Exercise directions: Look through the listing below and say how many lines contain the word "computer". Nothing else belongs in the reply.

Input records:
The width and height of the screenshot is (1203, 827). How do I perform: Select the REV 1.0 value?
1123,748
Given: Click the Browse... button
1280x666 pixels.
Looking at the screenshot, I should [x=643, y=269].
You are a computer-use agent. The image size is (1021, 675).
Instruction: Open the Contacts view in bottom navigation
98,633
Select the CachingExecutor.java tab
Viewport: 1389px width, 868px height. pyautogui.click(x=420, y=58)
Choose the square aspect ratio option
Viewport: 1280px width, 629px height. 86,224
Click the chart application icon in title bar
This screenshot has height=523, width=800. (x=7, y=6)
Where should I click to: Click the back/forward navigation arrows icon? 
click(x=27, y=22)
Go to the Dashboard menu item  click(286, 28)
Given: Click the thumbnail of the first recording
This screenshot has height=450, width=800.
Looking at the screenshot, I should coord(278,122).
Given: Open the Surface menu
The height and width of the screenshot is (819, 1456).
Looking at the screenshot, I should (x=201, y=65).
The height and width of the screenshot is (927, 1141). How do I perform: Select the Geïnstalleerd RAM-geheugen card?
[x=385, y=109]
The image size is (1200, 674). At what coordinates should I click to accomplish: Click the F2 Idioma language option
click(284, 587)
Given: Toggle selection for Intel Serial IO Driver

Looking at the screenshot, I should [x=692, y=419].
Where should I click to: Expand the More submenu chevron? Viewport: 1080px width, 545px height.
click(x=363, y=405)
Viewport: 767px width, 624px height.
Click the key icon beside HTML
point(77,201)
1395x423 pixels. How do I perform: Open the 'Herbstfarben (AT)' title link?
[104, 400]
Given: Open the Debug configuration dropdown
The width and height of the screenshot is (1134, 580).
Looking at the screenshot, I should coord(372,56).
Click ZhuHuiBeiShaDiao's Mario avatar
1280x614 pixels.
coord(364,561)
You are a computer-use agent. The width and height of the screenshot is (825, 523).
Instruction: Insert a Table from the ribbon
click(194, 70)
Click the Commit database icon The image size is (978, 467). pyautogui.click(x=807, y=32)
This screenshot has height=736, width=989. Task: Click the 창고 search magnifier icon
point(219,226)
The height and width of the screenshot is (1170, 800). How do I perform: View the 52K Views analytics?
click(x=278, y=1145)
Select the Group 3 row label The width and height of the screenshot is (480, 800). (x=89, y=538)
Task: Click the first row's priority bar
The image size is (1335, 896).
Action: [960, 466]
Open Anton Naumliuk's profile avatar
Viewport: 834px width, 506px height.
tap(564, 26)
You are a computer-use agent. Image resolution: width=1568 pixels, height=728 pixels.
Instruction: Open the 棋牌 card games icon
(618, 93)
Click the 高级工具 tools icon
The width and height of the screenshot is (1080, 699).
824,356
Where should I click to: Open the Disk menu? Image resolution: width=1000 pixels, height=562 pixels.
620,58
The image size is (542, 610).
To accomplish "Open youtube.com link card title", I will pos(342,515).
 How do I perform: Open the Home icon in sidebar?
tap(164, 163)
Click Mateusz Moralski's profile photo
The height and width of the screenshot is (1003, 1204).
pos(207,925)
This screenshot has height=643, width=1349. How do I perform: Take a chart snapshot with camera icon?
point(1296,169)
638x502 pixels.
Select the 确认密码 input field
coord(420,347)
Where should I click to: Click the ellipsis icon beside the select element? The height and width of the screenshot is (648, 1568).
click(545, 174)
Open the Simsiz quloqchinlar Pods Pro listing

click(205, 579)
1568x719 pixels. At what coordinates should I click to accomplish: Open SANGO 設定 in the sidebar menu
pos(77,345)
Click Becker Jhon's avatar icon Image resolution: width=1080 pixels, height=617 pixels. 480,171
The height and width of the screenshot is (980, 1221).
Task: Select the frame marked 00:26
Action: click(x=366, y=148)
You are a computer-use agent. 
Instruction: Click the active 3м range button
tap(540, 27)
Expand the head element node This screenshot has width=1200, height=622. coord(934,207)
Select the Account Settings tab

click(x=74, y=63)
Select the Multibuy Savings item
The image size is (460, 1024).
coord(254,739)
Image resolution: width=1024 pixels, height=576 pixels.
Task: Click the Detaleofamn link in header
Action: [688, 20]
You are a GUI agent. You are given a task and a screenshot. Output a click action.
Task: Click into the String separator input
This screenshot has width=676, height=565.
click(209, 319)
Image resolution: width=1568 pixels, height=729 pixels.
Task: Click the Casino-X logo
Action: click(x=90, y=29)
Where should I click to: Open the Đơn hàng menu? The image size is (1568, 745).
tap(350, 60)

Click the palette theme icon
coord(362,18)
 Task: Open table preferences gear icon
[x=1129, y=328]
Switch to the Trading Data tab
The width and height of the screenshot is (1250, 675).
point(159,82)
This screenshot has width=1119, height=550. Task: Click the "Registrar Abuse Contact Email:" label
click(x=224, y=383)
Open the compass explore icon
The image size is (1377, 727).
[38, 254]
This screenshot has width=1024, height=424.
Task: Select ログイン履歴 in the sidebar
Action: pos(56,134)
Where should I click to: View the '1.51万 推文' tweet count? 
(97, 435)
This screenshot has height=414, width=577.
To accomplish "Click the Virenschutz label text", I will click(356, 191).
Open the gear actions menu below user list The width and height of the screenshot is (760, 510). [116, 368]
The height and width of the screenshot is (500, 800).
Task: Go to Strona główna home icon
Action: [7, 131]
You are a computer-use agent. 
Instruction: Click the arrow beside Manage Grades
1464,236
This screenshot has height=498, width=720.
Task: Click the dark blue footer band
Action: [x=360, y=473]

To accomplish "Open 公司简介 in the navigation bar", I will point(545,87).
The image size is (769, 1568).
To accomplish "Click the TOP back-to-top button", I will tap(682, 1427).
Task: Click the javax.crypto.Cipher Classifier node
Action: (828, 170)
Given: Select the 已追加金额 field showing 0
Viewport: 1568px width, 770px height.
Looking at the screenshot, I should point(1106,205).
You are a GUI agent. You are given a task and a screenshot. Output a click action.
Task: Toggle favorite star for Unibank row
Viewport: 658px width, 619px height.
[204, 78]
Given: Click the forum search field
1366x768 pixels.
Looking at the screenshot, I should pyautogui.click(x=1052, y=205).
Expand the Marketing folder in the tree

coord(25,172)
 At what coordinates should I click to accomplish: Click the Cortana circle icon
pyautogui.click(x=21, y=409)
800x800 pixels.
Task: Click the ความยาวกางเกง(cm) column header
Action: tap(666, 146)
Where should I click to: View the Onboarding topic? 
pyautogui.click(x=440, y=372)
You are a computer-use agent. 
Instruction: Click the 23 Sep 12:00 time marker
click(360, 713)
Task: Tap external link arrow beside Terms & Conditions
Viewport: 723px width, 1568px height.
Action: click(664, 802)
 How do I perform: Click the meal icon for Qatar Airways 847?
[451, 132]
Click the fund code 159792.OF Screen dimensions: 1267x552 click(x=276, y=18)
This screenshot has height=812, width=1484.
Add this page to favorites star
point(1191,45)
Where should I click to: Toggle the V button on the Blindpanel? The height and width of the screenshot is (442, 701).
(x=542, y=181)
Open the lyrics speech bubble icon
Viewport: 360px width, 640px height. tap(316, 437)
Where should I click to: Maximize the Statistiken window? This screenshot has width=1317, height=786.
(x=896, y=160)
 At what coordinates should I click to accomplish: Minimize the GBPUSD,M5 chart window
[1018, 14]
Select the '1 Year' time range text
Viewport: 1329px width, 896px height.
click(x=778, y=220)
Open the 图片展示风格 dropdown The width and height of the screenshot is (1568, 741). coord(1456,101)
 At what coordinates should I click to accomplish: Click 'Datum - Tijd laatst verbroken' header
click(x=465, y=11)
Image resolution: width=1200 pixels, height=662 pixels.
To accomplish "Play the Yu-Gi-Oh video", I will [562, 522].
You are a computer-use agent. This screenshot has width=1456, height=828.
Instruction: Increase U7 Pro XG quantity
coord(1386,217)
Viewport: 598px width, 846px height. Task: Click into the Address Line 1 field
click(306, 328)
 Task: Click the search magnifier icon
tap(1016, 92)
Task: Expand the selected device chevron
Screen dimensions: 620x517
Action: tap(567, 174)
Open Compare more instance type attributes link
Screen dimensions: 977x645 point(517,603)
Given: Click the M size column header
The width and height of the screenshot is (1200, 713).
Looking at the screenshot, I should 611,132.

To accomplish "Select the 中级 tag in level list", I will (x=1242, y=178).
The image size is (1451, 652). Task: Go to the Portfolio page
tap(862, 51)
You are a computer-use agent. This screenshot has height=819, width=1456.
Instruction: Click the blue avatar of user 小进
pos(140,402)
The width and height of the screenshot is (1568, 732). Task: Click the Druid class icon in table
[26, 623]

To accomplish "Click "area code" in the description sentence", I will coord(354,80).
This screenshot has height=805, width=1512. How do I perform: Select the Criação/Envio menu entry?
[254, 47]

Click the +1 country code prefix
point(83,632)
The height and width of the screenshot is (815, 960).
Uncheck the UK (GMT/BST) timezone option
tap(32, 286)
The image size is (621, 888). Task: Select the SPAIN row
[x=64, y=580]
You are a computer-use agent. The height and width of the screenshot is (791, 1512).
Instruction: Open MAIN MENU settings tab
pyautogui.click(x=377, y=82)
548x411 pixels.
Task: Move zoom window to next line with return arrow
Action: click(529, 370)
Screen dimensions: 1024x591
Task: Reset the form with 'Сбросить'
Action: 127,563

Answer section: 9